The 2004 presidential election is a prime example of a "teachable moment." Over the past several months, we have posted many readings and activities on www.teachablemoment.org to help teachers and students grapple with issues raised in the election.
As election day nears, we asked Alan Singer, graduate director of social studies education at Hofstra University, to help us open up a teachers' forum by asking his network of teachers how they are approaching the election in their classrooms. Four teachers respond below.
We invite more ideas from classroom teachers! Do you have an approach or a lesson plan on the election that you'd like to share? Please email it to: email@example.com.
- Creating a 'Newscast' on the Election: A Lesson Plan
by Mitch Bickman
- Teaching Seventh-Graders How to Write an Essay... on the Candidates
by Diane Maier
- Analyzing the Bush-Kerry Debate: A Sample Lesson Plan
by Alan Singer
- Integrating the Election into My High School Economics Class
by Kerry Schaefer
by Mitch Bickman
You will be asked to create a news broadcast with your group based on the research and articles you have collected over the past few weeks on the upcoming presidential election.
You may use note cards and/or a sheet of notes, but you cannot read the notes directly - some of this must be memorized.
The broadcast must be a minimum of ten minutes, and a maximum of fifteen.
You can structure the broadcast any way you wish. There can be two main anchors, a co-anchor, on-scene reporter, guest expert, etc. Please be aware you must have equal speaking time.
- You will take notes on the articles you collect over the weeks.
- You will make an outline (to be graded) of your news broadcast. The outline must include the main points of the broadcast.
- Once you finish an outline, you will begin filling in the outline with detailed information that you will relate to the class during the broadcast. This will be your script! Please note the script is also being graded.
- Once you finish the script, you will be given time to practice with your group. We will go over some public speaking tips prior to the due date.
- We will discuss a schedule of due dates in class. Please adhere to that date or you will receive severe penalties for lateness. A grading rubric will be give to you next week.

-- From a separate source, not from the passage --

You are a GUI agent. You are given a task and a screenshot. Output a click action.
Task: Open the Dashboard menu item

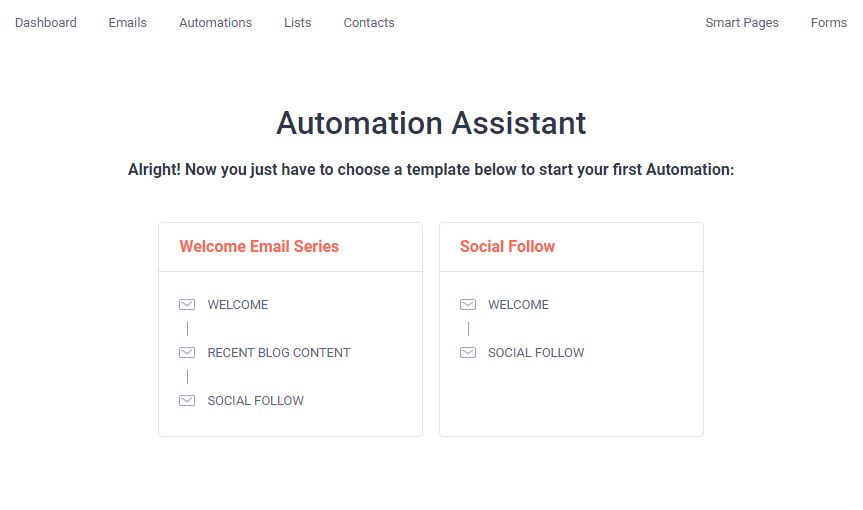[x=46, y=23]
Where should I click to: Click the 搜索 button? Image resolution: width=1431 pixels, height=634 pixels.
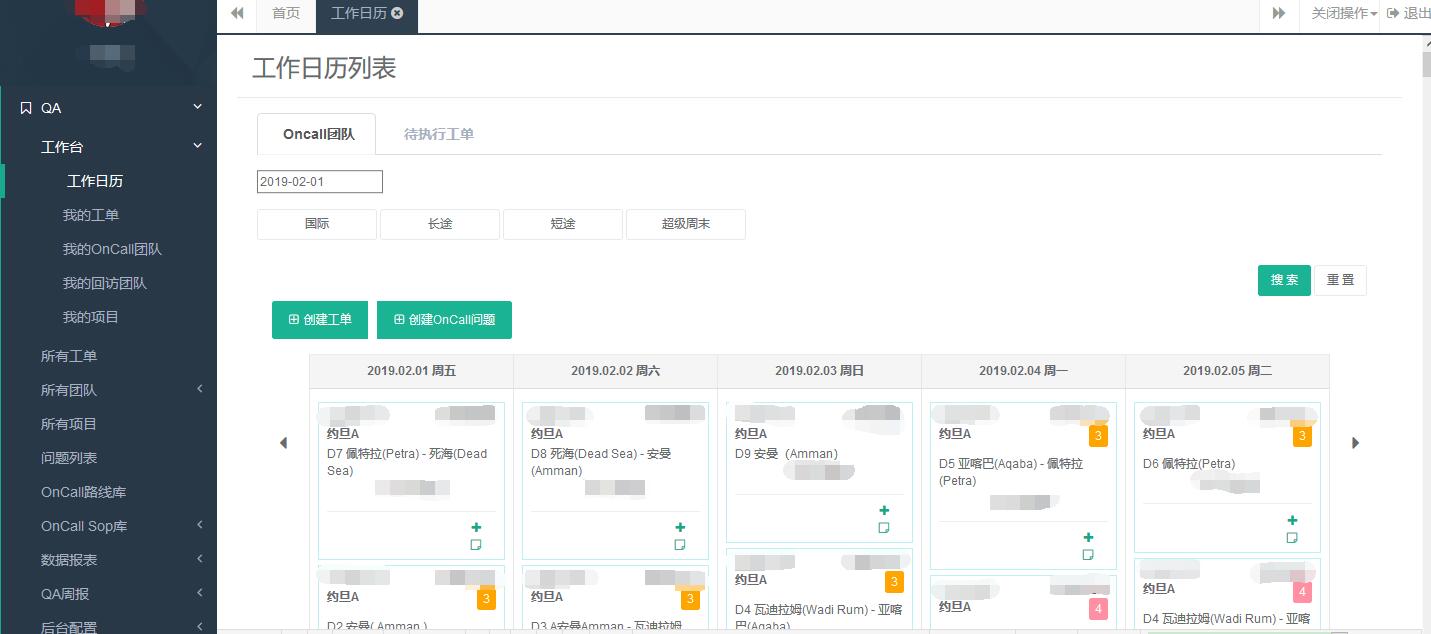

Certain topics may lend themselves to comedy, but other topics do not, especially 9/11. Please use your best judgment. You will be asked to dress up the day of your presentationóremember you are a news anchor.
Mitch Bickman is a teacher at Oceanside High School in Long Island, New York.
by Diane Maier
This year's presidential election is probably one of the most anticipated elections in recent years. After the fiasco that surrounded the last election people seem to be more interested than ever. This, combined with recent acts of terrorism and war, make this election the most important one in my memory. As social studies teachers we must address all of these issues and help our students develop opinions of their own.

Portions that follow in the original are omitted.